INFRARED LINE DIAGNOSTICS OF ACTIVE GALACTIC NUCLEI

Emission-line spectroscopy in the infrared has advantages over optical methods, particularly for investigating active galaxies with nuclei obscured by dust. We predict intensities and ratios of the near-, mid-, and far-infrared ionic fine-structure lines from active galactic nuclei (AGNs) of the LINER and Seyfert types, and starbursts, using Ferland's photoionization code CLOUDY. Several infrared line ratio diagrams effectively distinguish emission from these sources and from shocks and photodissociation regions (PDRs) in the neutral interstellar medium of the host galaxy.
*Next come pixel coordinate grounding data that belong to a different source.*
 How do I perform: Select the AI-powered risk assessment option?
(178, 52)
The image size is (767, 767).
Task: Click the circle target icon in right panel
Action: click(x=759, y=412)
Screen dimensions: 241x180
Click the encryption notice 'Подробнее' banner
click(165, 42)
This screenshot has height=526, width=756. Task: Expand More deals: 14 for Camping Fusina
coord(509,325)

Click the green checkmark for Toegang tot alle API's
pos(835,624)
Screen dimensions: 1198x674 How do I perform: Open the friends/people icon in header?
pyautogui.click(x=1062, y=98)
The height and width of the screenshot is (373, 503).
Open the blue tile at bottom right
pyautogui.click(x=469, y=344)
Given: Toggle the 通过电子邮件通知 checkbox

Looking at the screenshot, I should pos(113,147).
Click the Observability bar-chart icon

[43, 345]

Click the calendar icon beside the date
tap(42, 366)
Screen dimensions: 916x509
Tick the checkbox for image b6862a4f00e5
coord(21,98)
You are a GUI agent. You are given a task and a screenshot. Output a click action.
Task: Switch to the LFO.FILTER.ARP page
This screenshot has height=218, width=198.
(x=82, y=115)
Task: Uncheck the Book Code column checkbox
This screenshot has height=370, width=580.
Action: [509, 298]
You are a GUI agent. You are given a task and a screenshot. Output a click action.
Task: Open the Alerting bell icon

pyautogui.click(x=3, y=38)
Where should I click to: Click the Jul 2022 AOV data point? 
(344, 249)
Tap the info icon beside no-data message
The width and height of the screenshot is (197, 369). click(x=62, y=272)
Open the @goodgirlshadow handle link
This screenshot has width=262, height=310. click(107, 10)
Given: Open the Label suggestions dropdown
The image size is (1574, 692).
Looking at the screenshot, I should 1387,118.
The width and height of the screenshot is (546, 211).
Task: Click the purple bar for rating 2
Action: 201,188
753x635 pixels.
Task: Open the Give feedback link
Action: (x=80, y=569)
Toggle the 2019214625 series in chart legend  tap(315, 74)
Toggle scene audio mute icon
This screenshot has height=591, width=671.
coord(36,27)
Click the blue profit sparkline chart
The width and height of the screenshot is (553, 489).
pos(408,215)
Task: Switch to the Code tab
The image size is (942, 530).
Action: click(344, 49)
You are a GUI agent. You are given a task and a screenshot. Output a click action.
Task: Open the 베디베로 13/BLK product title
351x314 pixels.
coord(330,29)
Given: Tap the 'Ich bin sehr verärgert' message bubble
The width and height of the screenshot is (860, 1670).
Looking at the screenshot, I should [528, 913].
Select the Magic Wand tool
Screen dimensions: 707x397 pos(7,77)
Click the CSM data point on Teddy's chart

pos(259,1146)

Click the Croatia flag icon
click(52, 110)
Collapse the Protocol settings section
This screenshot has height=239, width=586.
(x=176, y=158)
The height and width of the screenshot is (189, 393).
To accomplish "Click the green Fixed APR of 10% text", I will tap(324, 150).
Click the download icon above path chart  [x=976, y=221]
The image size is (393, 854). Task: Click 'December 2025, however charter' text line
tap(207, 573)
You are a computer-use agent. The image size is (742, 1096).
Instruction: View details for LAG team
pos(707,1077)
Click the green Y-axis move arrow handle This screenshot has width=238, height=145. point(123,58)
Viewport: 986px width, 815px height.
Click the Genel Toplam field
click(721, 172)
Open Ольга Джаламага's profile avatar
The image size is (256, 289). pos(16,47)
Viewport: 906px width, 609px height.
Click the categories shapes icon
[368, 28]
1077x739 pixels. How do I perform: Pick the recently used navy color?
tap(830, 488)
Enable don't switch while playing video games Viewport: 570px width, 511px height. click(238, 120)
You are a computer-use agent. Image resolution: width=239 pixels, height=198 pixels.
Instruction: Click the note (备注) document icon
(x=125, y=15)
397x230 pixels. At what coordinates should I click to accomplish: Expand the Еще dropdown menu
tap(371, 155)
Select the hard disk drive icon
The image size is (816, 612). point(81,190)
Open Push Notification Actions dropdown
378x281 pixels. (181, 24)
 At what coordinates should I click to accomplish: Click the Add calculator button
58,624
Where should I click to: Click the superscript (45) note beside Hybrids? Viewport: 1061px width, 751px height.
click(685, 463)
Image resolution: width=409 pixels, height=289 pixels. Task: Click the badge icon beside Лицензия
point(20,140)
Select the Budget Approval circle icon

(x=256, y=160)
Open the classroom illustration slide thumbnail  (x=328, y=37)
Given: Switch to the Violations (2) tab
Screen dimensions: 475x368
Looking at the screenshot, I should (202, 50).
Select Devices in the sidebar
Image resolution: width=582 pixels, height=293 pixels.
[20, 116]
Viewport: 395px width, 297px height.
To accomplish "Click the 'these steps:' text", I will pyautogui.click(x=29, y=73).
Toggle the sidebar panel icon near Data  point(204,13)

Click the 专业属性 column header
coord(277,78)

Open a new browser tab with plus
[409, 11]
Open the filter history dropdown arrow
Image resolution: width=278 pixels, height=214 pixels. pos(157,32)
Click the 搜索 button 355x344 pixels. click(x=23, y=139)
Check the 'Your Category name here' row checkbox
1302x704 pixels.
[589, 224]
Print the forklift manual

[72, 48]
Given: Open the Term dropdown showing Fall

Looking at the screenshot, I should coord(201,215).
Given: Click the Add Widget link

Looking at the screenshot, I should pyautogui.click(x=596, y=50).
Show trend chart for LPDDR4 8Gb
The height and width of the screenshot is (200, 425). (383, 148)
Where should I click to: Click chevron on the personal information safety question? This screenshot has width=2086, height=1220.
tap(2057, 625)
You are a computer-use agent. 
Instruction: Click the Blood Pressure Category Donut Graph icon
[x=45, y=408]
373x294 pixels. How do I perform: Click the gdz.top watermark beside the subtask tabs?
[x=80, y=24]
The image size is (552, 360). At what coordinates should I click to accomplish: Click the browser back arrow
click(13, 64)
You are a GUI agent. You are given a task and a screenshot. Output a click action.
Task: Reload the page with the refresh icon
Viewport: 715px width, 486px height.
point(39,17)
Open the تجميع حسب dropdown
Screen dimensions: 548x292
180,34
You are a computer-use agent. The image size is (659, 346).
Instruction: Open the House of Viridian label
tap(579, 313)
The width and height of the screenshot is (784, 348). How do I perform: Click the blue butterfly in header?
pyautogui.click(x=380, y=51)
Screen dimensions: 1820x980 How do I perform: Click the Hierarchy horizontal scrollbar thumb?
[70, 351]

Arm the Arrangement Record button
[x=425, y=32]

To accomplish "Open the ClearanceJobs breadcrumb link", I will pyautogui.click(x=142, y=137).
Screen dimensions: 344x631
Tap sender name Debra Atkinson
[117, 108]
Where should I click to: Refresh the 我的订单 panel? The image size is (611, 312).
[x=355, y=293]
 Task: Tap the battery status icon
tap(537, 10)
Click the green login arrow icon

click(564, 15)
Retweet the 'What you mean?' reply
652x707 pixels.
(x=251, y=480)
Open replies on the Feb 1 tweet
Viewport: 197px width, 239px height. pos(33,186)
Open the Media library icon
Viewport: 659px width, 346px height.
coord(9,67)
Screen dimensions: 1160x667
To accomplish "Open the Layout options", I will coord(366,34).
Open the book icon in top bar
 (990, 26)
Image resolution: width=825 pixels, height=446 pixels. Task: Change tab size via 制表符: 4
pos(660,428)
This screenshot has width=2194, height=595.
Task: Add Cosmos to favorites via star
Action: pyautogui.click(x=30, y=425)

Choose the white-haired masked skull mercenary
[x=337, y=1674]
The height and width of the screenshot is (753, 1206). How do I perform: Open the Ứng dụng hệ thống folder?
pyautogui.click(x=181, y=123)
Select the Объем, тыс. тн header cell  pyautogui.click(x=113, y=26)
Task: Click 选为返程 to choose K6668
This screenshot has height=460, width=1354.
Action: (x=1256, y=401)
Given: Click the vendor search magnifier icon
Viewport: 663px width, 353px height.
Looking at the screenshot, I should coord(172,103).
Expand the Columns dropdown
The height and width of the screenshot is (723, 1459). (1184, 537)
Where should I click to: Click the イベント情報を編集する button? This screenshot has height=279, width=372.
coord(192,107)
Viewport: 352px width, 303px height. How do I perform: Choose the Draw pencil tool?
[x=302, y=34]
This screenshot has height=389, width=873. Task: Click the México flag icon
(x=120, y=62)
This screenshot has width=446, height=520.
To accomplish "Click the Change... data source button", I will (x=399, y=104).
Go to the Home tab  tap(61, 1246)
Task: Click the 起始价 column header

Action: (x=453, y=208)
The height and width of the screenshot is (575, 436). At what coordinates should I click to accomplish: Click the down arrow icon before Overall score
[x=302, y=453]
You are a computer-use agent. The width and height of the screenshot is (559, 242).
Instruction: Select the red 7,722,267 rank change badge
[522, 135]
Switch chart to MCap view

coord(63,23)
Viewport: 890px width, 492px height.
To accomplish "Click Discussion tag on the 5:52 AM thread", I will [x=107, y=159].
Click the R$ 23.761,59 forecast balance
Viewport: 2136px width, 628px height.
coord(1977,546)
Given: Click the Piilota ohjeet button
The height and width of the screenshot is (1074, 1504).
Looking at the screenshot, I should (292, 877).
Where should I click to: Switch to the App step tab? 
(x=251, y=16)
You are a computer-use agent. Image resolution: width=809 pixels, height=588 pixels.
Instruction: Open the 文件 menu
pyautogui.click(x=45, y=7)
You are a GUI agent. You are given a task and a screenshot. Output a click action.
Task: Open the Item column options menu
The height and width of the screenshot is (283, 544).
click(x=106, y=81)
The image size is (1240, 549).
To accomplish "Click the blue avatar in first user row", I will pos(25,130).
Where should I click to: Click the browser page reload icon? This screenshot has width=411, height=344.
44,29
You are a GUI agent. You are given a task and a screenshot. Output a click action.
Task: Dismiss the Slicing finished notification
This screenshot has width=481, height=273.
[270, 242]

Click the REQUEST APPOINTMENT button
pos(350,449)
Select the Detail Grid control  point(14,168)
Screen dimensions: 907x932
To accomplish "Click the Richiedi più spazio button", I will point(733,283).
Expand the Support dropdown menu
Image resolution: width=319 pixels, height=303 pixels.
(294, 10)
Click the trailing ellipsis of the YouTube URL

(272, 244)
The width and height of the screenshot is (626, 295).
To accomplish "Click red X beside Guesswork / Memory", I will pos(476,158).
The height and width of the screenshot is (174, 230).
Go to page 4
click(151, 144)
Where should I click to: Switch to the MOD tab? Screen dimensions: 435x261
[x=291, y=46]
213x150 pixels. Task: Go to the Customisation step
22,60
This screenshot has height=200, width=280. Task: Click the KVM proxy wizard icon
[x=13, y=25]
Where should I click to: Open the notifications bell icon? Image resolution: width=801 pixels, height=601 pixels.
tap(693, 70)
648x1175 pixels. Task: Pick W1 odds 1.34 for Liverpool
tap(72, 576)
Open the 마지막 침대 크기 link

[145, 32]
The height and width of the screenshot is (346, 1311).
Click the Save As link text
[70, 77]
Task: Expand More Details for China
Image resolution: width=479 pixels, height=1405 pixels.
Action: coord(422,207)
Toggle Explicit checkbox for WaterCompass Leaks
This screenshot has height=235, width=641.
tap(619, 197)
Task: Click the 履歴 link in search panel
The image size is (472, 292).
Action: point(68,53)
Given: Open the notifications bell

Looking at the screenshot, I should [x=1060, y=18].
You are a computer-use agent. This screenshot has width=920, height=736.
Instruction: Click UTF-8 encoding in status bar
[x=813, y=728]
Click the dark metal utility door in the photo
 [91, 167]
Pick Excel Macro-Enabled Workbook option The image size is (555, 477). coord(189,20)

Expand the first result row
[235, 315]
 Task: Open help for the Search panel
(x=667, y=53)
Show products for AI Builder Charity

We have studied extensively the effects of varying the important model parameters, including ionization parameter, density, and optical depth. We also show how detailed infrared spectroscopy can reveal the presence of density inhomogeneities and abundances anomalies and determine the slope of the ionizing continuum and the amount of reddening and the reddening law. Further measurements of infrared line ratios can determine whether the observed coronal emission lines in Seyfert nuclei arise from a diffuse low-density gas spread over hundreds of parsecs or from high-density gas intermediate in location and properties between the broad- and narrow-line regions. As a test, we compared the predictions of our model and others to the observed line ratios of the starburst galaxy M82 and of the Galactic center. No single-zone model adequately predicted all of the observed lines, but a simple combination of a starburst plus photodissociation region of higher density gave a good fit for M82. Finally, we use our model predictions to estimate the detectability of infrared fine-structure lines in various active galaxies, using current and planned ground, airborne, and space-based instruments. Many informative lines are detectable currently; nearly all of the important lines should soon be detected by the Infrared Space Observatory.